*** Opening Exercise input ***

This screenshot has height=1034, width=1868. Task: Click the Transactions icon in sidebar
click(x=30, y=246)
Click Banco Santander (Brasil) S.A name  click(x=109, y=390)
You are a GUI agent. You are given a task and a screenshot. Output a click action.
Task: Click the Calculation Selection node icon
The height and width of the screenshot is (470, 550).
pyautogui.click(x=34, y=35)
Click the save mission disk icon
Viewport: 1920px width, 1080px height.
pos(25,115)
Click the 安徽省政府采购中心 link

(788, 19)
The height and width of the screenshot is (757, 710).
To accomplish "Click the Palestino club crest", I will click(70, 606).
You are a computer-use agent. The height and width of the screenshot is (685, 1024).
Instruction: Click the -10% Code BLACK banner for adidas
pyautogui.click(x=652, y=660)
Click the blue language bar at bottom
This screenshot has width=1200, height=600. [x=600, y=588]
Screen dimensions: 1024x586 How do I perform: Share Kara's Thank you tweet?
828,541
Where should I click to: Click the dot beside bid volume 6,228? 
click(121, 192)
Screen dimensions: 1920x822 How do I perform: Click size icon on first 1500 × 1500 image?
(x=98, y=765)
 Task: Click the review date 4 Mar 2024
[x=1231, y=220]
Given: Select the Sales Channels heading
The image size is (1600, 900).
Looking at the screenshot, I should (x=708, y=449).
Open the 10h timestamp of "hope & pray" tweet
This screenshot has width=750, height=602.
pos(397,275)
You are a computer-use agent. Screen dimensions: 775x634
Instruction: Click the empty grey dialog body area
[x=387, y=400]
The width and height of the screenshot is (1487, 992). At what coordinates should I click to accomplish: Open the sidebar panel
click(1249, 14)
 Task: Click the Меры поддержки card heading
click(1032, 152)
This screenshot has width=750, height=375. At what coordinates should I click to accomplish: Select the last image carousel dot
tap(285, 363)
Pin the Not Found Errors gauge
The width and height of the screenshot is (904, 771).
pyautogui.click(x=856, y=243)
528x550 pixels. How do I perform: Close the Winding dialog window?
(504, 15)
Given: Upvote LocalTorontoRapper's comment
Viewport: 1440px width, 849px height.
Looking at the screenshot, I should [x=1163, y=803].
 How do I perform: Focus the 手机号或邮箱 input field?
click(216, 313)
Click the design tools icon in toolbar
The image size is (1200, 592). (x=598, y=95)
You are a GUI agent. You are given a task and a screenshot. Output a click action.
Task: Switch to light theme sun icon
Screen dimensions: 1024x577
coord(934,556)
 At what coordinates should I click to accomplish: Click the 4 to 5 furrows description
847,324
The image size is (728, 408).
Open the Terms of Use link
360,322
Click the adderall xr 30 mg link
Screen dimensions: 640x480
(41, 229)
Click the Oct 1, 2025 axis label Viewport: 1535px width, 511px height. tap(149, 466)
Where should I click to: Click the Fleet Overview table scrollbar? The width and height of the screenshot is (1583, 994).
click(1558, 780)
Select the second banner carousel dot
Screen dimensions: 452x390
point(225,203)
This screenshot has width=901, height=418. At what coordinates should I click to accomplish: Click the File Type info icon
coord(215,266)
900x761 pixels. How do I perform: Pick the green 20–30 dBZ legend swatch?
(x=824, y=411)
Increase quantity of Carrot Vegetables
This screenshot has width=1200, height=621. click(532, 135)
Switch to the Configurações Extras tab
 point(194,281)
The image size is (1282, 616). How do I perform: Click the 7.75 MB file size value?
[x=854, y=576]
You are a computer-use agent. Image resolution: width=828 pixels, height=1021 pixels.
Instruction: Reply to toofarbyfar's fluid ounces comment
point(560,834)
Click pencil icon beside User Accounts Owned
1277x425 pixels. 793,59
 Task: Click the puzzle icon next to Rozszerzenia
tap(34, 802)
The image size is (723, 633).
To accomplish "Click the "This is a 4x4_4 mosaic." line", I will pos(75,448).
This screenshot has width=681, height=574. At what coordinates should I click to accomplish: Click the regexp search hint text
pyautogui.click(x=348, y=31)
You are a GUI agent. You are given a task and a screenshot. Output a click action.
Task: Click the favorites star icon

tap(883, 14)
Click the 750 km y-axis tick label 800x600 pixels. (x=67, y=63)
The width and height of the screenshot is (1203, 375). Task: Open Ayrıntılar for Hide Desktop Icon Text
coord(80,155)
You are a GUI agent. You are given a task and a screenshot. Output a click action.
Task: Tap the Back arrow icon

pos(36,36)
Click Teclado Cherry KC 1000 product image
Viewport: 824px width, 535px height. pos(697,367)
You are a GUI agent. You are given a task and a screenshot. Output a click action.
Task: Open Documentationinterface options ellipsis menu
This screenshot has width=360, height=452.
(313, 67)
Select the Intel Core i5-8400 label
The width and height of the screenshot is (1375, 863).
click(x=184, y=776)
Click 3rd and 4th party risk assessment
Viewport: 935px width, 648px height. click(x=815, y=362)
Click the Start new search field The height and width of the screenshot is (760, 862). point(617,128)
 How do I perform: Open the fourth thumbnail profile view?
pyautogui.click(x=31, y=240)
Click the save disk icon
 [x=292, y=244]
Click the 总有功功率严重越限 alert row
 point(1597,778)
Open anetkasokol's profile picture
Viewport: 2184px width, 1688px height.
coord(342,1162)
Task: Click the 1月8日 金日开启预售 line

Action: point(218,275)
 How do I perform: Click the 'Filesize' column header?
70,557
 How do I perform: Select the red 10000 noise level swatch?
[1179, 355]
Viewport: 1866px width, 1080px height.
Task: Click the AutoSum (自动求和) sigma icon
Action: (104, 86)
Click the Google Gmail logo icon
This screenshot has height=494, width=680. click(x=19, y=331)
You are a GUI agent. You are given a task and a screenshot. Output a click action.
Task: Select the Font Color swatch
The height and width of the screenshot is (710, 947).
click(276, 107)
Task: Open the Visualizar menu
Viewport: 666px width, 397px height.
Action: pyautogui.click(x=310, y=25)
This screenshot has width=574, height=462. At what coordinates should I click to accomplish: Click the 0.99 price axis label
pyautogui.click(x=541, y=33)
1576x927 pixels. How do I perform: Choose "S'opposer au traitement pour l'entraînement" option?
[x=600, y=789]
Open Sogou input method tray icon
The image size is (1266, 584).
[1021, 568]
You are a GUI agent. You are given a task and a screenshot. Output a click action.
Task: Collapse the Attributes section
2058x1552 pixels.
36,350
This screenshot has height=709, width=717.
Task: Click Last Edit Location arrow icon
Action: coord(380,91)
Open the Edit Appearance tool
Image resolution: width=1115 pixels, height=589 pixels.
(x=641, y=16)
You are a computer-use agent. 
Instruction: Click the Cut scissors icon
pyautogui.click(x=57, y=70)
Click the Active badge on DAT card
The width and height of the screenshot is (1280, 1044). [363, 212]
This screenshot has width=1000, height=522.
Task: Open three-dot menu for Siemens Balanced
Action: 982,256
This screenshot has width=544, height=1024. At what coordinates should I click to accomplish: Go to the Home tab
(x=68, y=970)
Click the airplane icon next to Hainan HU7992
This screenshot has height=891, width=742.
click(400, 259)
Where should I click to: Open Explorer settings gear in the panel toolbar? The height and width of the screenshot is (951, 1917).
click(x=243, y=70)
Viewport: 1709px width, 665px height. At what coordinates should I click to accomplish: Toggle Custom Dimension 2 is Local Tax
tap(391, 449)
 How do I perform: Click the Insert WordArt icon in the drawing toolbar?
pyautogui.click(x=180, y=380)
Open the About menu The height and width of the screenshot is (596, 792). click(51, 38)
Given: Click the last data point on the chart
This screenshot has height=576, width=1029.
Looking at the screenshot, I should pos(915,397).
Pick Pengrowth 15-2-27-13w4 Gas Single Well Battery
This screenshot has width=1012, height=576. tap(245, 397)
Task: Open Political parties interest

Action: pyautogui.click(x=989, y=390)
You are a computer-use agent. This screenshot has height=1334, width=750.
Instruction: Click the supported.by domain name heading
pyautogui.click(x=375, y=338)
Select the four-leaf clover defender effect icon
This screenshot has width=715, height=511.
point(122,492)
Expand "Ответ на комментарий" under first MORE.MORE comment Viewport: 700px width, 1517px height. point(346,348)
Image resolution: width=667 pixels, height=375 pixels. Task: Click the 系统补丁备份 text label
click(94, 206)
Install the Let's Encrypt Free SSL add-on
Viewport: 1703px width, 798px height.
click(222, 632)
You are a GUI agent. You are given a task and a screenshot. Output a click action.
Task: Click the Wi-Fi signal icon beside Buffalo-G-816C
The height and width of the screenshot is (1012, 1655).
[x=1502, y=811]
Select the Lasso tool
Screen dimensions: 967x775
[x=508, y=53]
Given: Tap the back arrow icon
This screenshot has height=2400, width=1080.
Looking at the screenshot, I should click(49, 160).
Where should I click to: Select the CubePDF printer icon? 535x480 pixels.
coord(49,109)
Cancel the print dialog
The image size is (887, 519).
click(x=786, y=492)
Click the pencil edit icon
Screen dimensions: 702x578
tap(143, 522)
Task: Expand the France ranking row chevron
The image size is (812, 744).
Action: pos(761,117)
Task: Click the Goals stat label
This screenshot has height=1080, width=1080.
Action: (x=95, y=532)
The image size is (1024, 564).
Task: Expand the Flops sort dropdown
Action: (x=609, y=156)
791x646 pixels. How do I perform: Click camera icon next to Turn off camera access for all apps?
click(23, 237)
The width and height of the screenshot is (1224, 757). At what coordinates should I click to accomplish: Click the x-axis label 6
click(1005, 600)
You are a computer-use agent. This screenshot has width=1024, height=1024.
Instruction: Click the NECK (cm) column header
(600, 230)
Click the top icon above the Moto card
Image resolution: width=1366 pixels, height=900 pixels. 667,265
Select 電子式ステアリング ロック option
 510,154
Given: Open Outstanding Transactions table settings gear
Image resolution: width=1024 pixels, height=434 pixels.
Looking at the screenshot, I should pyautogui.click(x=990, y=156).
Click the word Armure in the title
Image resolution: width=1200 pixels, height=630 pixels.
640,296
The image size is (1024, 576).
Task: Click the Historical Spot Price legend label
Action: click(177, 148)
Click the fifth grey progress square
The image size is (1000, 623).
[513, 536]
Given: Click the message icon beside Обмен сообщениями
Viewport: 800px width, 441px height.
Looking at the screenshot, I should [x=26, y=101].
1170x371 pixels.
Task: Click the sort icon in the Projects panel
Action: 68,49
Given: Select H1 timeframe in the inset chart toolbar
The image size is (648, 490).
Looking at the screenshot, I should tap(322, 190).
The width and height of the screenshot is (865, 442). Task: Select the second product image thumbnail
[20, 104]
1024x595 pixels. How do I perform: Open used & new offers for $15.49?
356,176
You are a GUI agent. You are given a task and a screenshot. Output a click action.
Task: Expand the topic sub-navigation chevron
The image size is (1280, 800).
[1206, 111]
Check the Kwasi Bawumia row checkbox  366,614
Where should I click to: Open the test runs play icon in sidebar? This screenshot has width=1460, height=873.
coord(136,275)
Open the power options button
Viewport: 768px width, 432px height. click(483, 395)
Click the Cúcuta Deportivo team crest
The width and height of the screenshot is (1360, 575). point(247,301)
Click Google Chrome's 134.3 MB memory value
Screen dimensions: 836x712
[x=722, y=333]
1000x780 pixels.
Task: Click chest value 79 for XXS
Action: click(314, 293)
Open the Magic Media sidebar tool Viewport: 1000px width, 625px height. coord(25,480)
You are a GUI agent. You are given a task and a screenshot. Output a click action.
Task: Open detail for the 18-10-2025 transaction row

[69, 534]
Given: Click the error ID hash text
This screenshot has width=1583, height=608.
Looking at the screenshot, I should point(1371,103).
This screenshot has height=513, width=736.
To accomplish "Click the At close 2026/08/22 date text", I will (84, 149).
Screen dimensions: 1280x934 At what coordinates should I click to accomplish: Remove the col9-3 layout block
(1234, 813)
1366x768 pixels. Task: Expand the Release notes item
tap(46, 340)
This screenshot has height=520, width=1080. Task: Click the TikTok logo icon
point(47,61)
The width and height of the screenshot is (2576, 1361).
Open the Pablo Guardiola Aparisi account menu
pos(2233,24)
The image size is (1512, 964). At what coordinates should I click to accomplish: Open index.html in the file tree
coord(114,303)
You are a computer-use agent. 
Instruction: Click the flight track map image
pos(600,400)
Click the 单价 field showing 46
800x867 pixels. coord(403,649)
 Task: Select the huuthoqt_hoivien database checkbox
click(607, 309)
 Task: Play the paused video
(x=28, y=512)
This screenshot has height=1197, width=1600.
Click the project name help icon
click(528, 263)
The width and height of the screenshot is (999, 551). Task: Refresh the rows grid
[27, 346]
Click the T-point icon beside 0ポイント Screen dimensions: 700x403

*** Closing Exercise input ***

Give an exact copy of the lines from the one with "Instruction: Click the flight track map image" through the end of the entries, both ends included.

### Task response
Instruction: Click the flight track map image
pos(600,400)
Click the 单价 field showing 46
800x867 pixels. coord(403,649)
 Task: Select the huuthoqt_hoivien database checkbox
click(607, 309)
 Task: Play the paused video
(x=28, y=512)
This screenshot has height=1197, width=1600.
Click the project name help icon
click(528, 263)
The width and height of the screenshot is (999, 551). Task: Refresh the rows grid
[27, 346]
Click the T-point icon beside 0ポイント Screen dimensions: 700x403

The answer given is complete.